Text for analysis ->
Chef Douglas Rodriguez sits at his restaurant DeRodriguez Cuba in South Beach. (Photo by MICHAEL HERB/204 Studios)
Back in the day, when I first met chef Douglas Rodríguez, he was doing improv at a Lincoln Road, Miami Beach, spot called the Wet Paint Café. Of course, instead of making jokes he made yuca, and instead of serving up punchlines he served up plantains.
Gussied-up yuca and plantains, that is.
This was 1988 and the 20-something Cuban-American kid with a culinary degree from Johnson & Wales in Providence, R.I., was concocting some crazy dishes for the day, pairing ingredients foreign to the Cuban vernacular. Green plantain linguini with bacon-sherry-shallot cream sauce?
Sure, if you closed your eyes, you might find it tasted as comforting and rich as a traditional Cuban fufú of mashed green plantains and pork rinds. But I guarantee that no shallot had dared to venture into the kitchens of Little Havana. And no self-respecting Cuban black bean would have been caught dead as a flavoring agent in pasta, much less one bathed in red pepper leek sauce.
But Rodríguez, one of Miami’s original four Mango Gang members, bravely forged ahead with his “nouvelle Cuban” ways along a hairpin-curve route that landed him in landmark Miami and New York restaurants, earned him a coveted James Beard Award for Rising Star Chef of the Year in 1996, turned him into a cookbook author and restaurateur and ordained him America’s godfather of “Nuevo Latino” cuisine.
“He understood the cooking of his parents and all of the Cuban émigrés … Then he did what chefs do if they have the mad chops — he turned it on its head!” says fellow Mango Gang chef Norman Van Aken, a pivotal figure in Miami’s fusion cuisine. “He actually re-grasped it with love and homage and showed generations past that Cuban cuisine should not be rooted and fixed, but moving and flowing outward.”
Van Aken compares Rodríguez’s enthusiasm for the “flavors, textures, shapes and juxtapositions” of Cuban food to that of pop artist greats — those so “incredibly contemporary that they confused the old guard for seeming less ‘artistic.’’’
Like a pop artist, Rodríguez fused “the common with the classic in a kind of street cred way,” says Van Aken.
Now at 46, “DRod” is downright mainstream. Part of that is due to the fact that Miami’s culinary scene has exploded in eclectic ways. And part of that is due to the chef’s re-focused approach to food.
“When you get older you mature in a lot of different ways,” says Rodríguez, who will host one of the marquee events during this weekend’s South Beach Wine & Food Festival. “My cooking, I think, is a little more mature. I’m trying to source better ingredients, use local ingredients, do more traditional dishes. I’m not trying to reinvent the wheel anymore.”
The enthusiasm he once displayed for new-wave flavor combos is now lavished on his selection of ingredients — the local cobia coming in that day for his raved-about ceviche, the 60 pounds of heirloom tomatoes he bought from a local farmer, the beef he buys from a farm in Clewiston and the suckling pigs he just scored for a weeknight roast.

Data section ->
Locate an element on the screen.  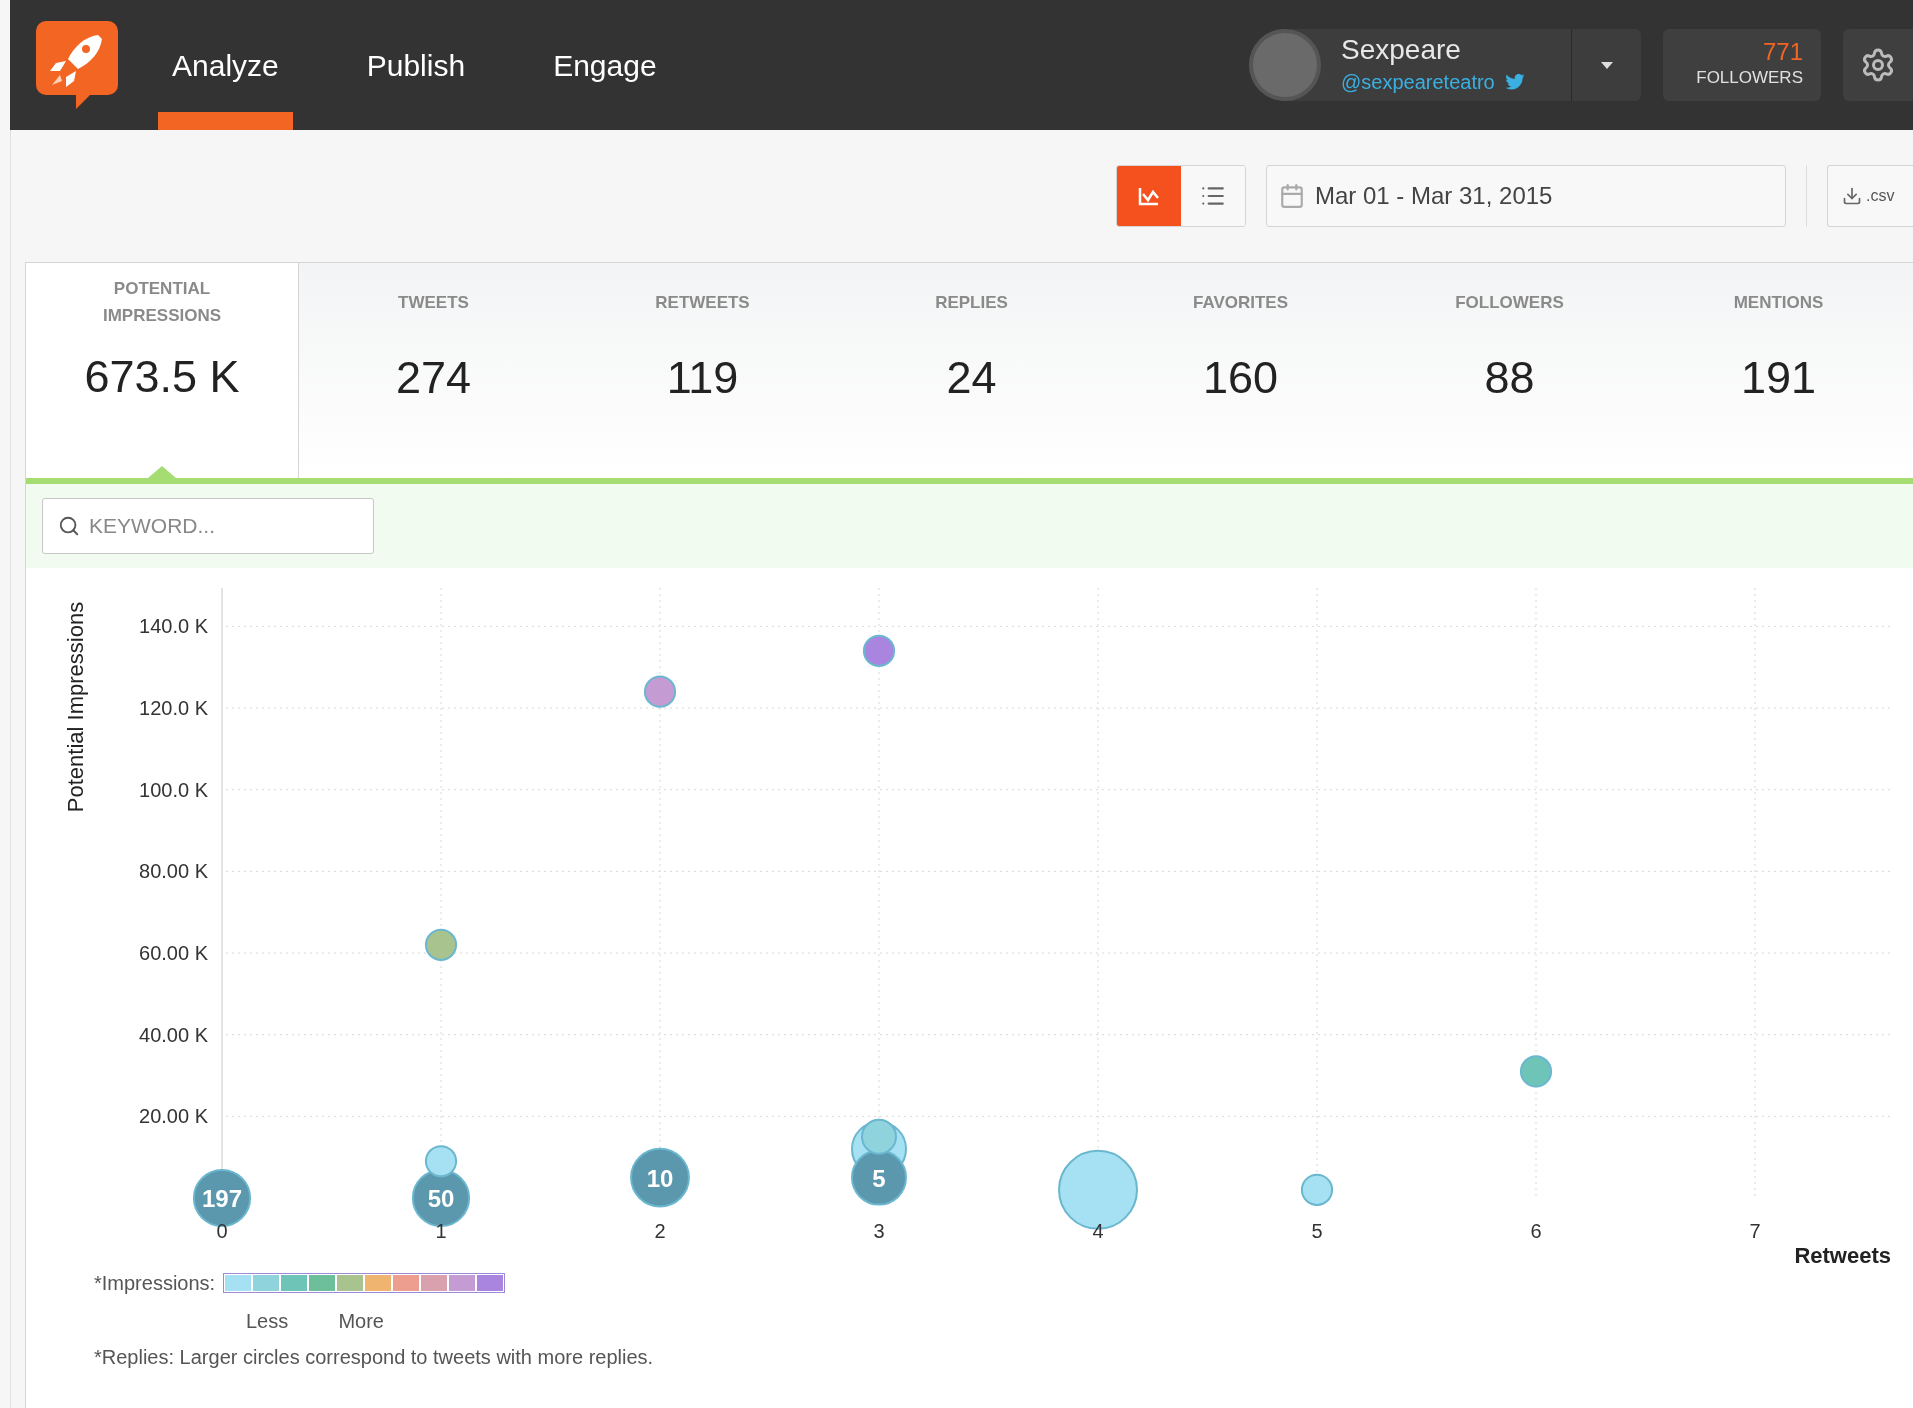
stat-label: FAVORITES is located at coordinates (1240, 303). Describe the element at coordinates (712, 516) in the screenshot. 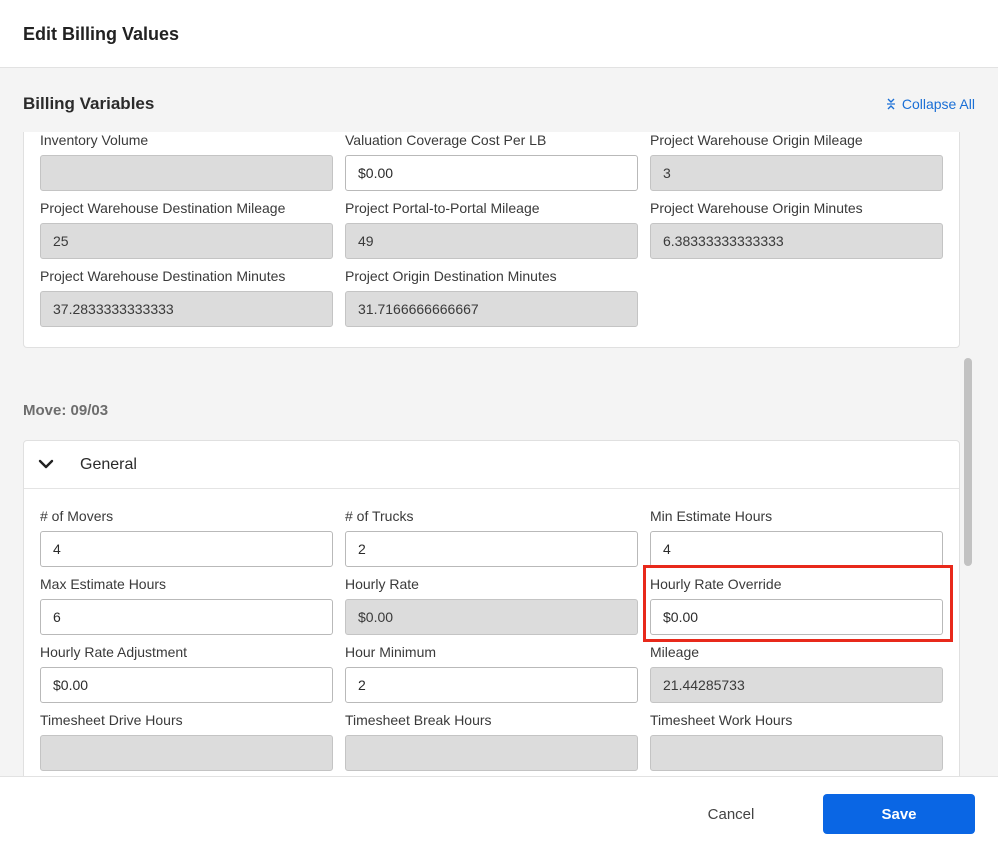

I see `min-estimate-hours-label: Min Estimate Hours` at that location.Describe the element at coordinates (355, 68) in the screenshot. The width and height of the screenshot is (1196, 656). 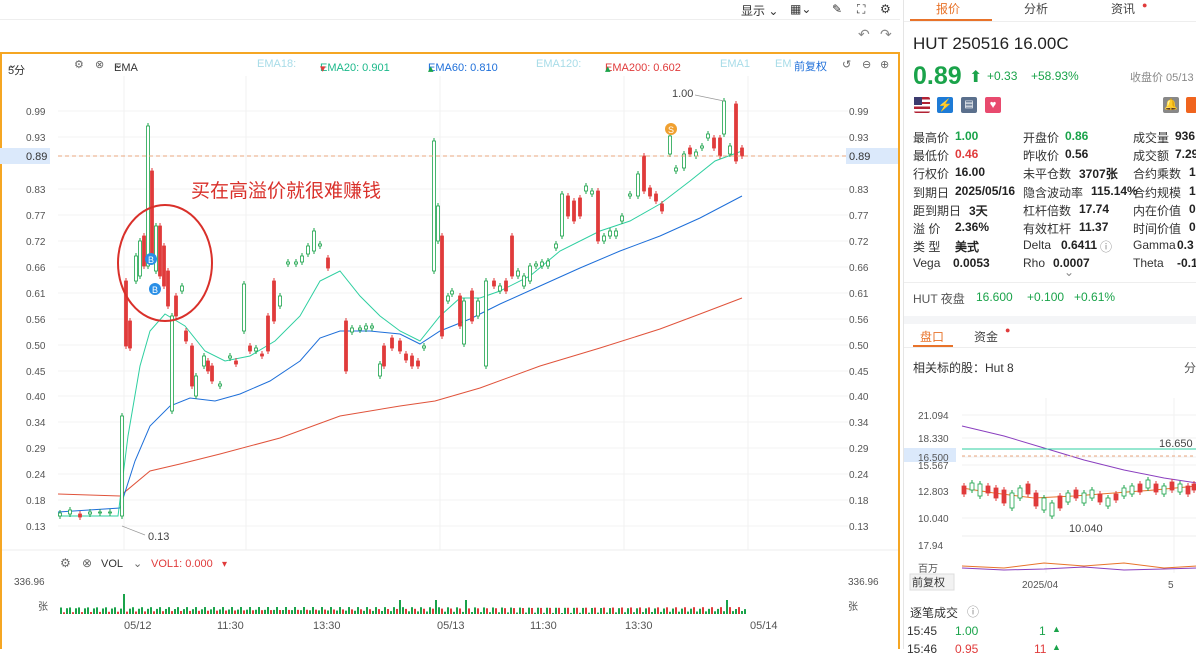
I see `ema20-value: EMA20: 0.901` at that location.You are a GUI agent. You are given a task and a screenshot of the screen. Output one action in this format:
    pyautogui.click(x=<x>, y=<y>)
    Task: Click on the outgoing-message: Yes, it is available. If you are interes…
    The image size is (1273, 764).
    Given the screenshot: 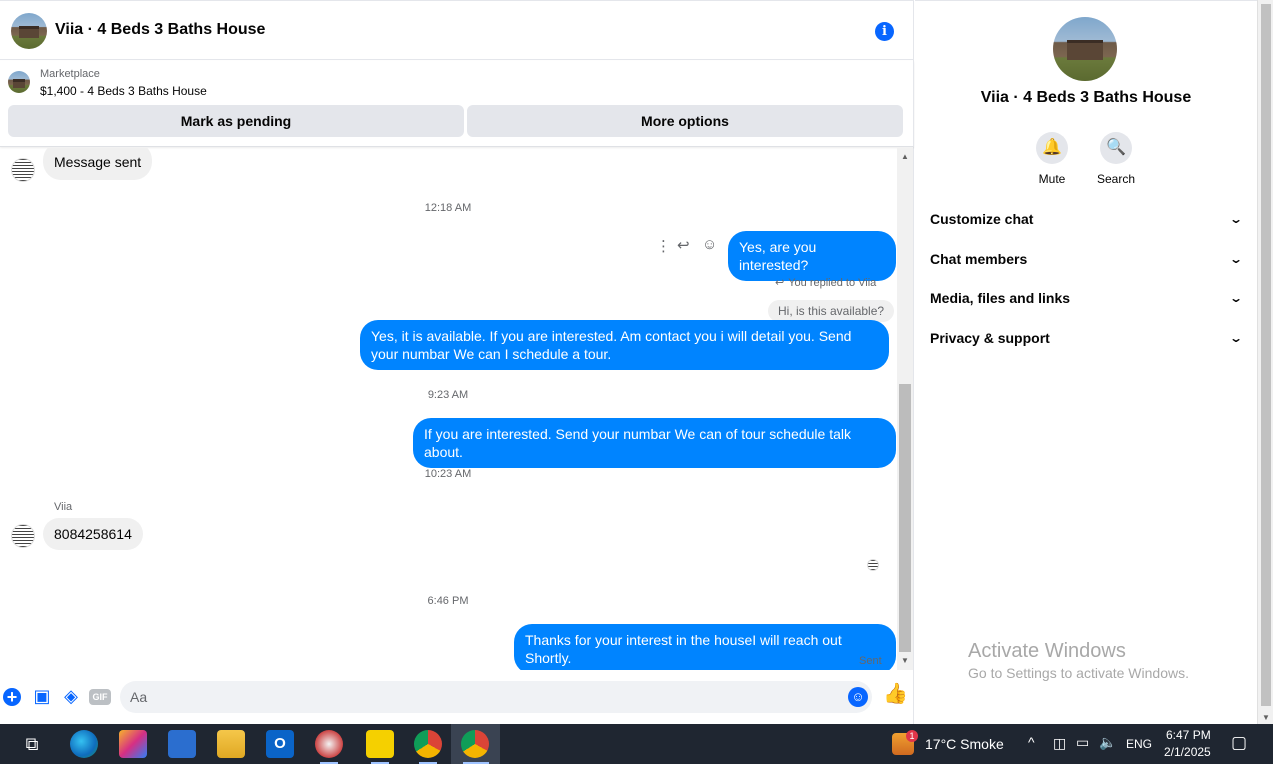 What is the action you would take?
    pyautogui.click(x=624, y=345)
    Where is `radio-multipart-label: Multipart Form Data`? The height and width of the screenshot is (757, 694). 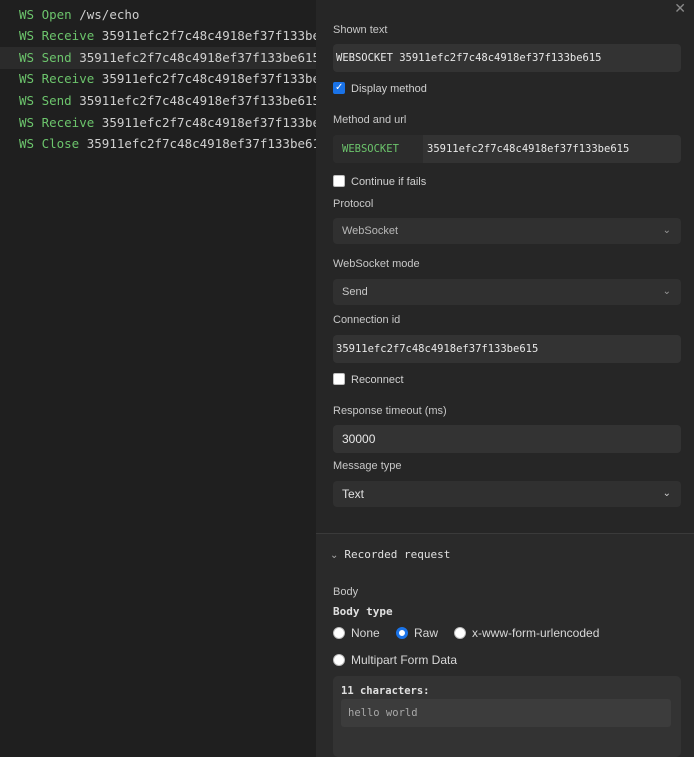 radio-multipart-label: Multipart Form Data is located at coordinates (404, 660).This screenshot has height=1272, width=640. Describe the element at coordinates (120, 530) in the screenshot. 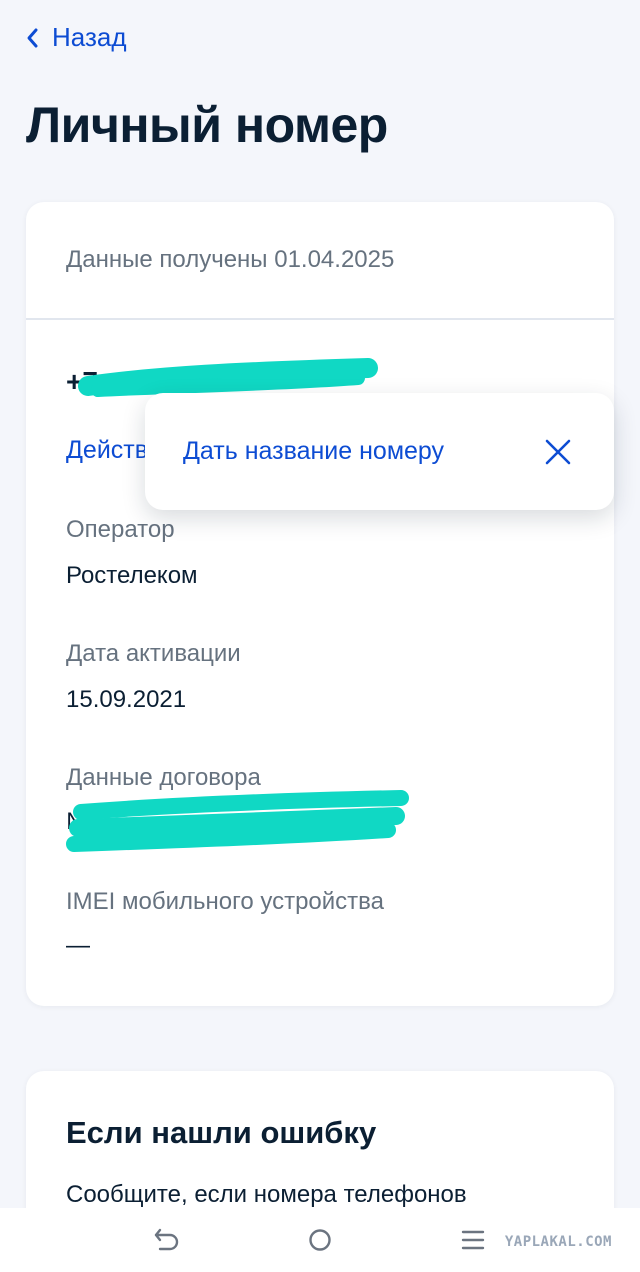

Activity list ->
- 1) Translate this sentence from the chef profile into Spanish: "Now at 46, “DRod” is downright mainstream."
- 2) Rewrite the part of the chef profile starting with "Sure, if you" and going on through "pepper leek sauce.", replacing "pasta" with "noodles".
- 3) According to the chef profile, what award did Rodríguez earn in 1996?
The items are separate material, unrelated to the chef profile.

Answers per task ->
- 1) Ahora, a los 46 años, “DRod” es totalmente convencional.

- 2)
Sure, if you closed your eyes, you might find it tasted as comforting and rich as a traditional Cuban fufú of mashed green plantains and pork rinds. But I guarantee that no shallot had dared to venture into the kitchens of Little Havana. And no self-respecting Cuban black bean would have been caught dead as a flavoring agent in noodles, much less one bathed in red pepper leek sauce.

- 3) The James Beard Award for Rising Star Chef of the Year.